_Exercise description_
For the word "agent", find each line in the entries where it occurs and copy that line.

_Provided records_
*****

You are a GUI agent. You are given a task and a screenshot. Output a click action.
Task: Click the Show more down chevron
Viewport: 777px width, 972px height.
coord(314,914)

*****

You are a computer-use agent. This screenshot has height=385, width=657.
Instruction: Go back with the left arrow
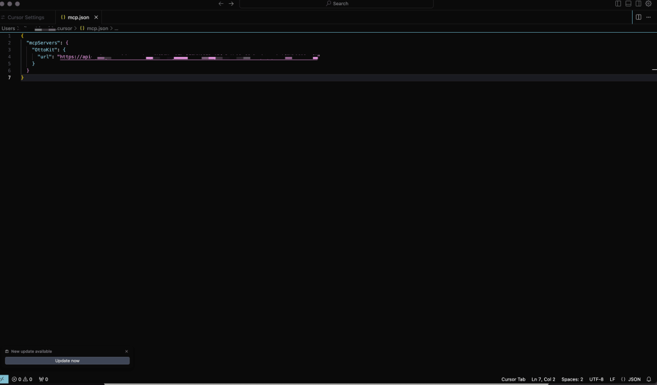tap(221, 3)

*****

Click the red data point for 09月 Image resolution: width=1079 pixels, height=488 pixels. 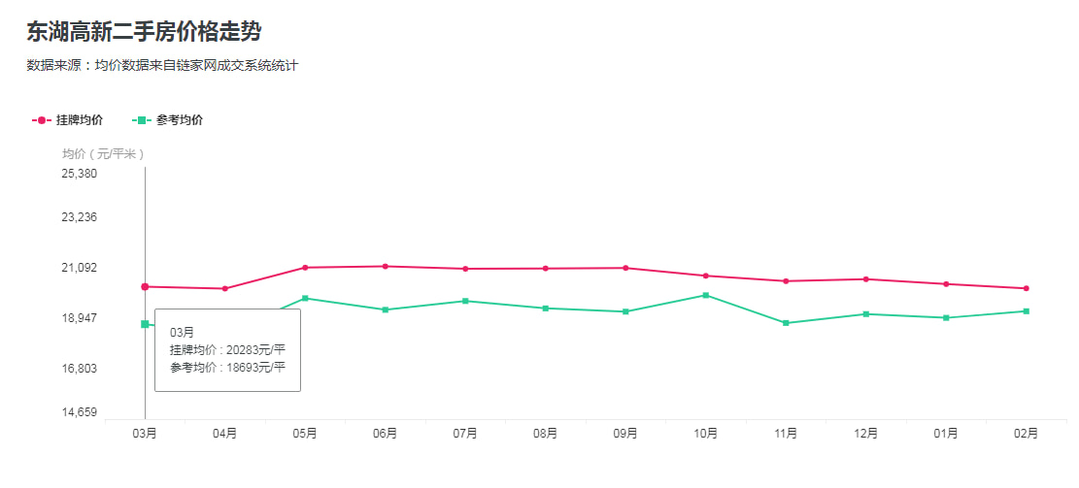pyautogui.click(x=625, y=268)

*****

_Task response_
You are a GUI agent. You are given a task and a screenshot. Output a click action.
You are a computer-use agent. This screenshot has height=385, width=657.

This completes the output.